Explore Estremadura and Ribatejo
The dramatic Convento de Cristo is about a fifteen-minute walk uphill from the town centre. Founded in 1162 by Gualdim Pais, first and grandest Master of the Knights Templar, it was the headquarters of the Order and, as such, both a religious and a military centre. It’s an enormous complex, and though you could whip around the main highlights in an hour, a longer tour could easily take two or three hours.
The Charola of the Knights Templars
One of the main objectives of the Knights Templars was to expel the Moors from Spain and Portugal, a reconquest seen always as a crusade. Spiritual strength was an integral part of the military effort and the sacred heart of the whole complex remains the Charola, the twelfth-century temple from which the knights drew their moral conviction. At the centre of the almost circular sixteen-sided chapel stands the high altar, surrounded by a two-storeyed octagon. Deep alcoves decorated with sixteenth-century paintings are cut into the outside walls. The Templars are said to have attended Mass on horseback. Like almost every circular church, it is ultimately based on the Church of the Holy Sepulchre in Jerusalem, for whose protection the Order of the Knights Templar was originally founded.
Claustro do Cemitério, Claustro da Lavagem and Salo do Capítulo
By 1249 the Reconquest in Portugal was completed and the Templars reaped enormous rewards for their service, controlling a network of castles throughout the Iberian peninsula. The knights presented a powerful challenge to the authority of European monarchs and Philippe-le-Bel, King of France, took the lead by confiscating all Templar property in his country. There followed a formal papal suppression of the order in 1314 and many knights sought refuge in Portugal, where Dom Dinis coolly reconstituted them in 1320 under a different title: the Order of Christ.
In the fifteenth and sixteenth centuries, the Order of Christ played a leading role in extending Portugal’s overseas empire. Prince Henry the Navigator was Grand Master from 1417 to 1460 and the remains of his palace in the Convento de Cristo can be seen immediately to the right upon entering the castle walls. Henry ordered two new azulejo-lined cloisters, the Claustro do Cemitério and the Claustro da Lavagem, the latter used for domestic tasks like the washing of monks’ robes.
Dom Manuel succeeded to the Grand Mastership in 1492, three years before he became king (1495–1521), and he expanded the convent by adding a rectangular nave to the west side of the Charola. This new structure was divided into two storeys: the lower serving as a chapterhouse, the upper as a choir. The main doorway, which leads directly into the nave, was built by João de Castilho in 1515, two years before Dom Manuel appointed him Master of Works at Belém.
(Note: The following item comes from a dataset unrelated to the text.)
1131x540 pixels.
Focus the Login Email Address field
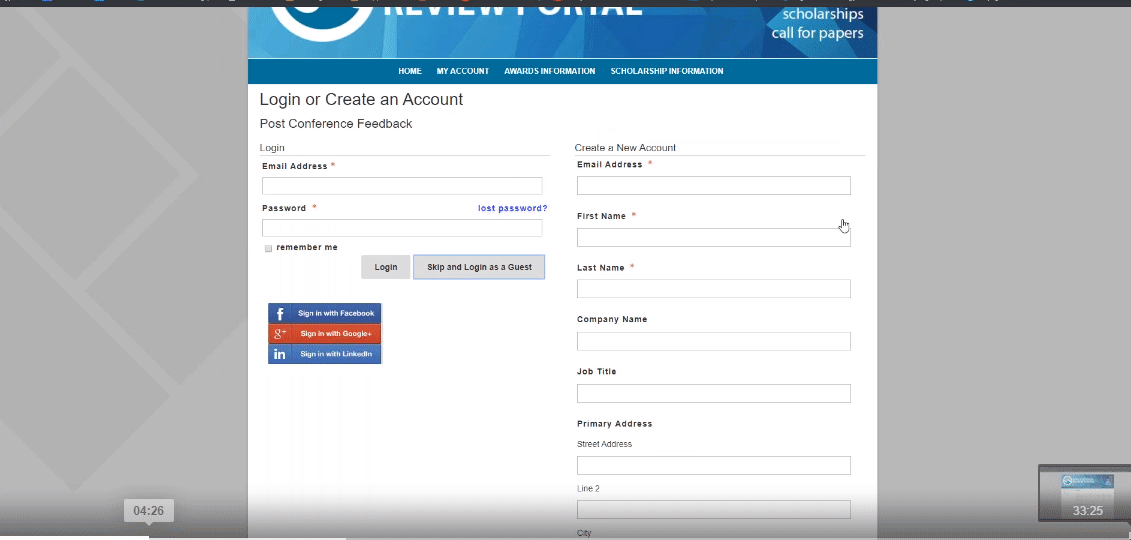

Characteristically unconcerned with structural matters, the architect adorned the doorway with profuse appliqué decoration.
The crowning highlight of Tomar, though, is the sculptural ornamentation on the main facade of the Salo do Capítulo (chapterhouse). The richness and self-confidence of Manueline art always suggests the Age of Discovery, but here the connection is crystal clear. A wide range of maritime motifs is jumbled up in two tumultuous window frames, as eternal memorials to the sailors who established the Portuguese Empire. Everything is here: anchors, buoys, sails, coral, seaweed and especially ropes, knotted over and over again into an escapologist’s nightmare. The windows can only be fully appreciated from the roof of the Claustro de Santa Bárbara, adjacent to the Great Cloisters.
Conventual buildings and Claustro Príncipal
João III (1521–57) transformed the convent from the general political headquarters of the Order into a monastic community and he endowed it with monks’ cells, dormitories, kitchens, refectory, storerooms and no fewer than four new cloisters (making a grand total of seven). João is known to have sent architects and sculptors to study in Italy and his reign finally marked the much-delayed advent of the Renaissance in Portugal. The two-tiered Claustro Príncipal (Great Cloisters), abutting the chapterhouse, is one of the purest examples of this new style. Begun in 1557, they present a textbook illustration of the principles of Renaissance Neoclassicism. Greek columns, gentle arches and simple rectangular bays produce a wonderfully restrained rhythm.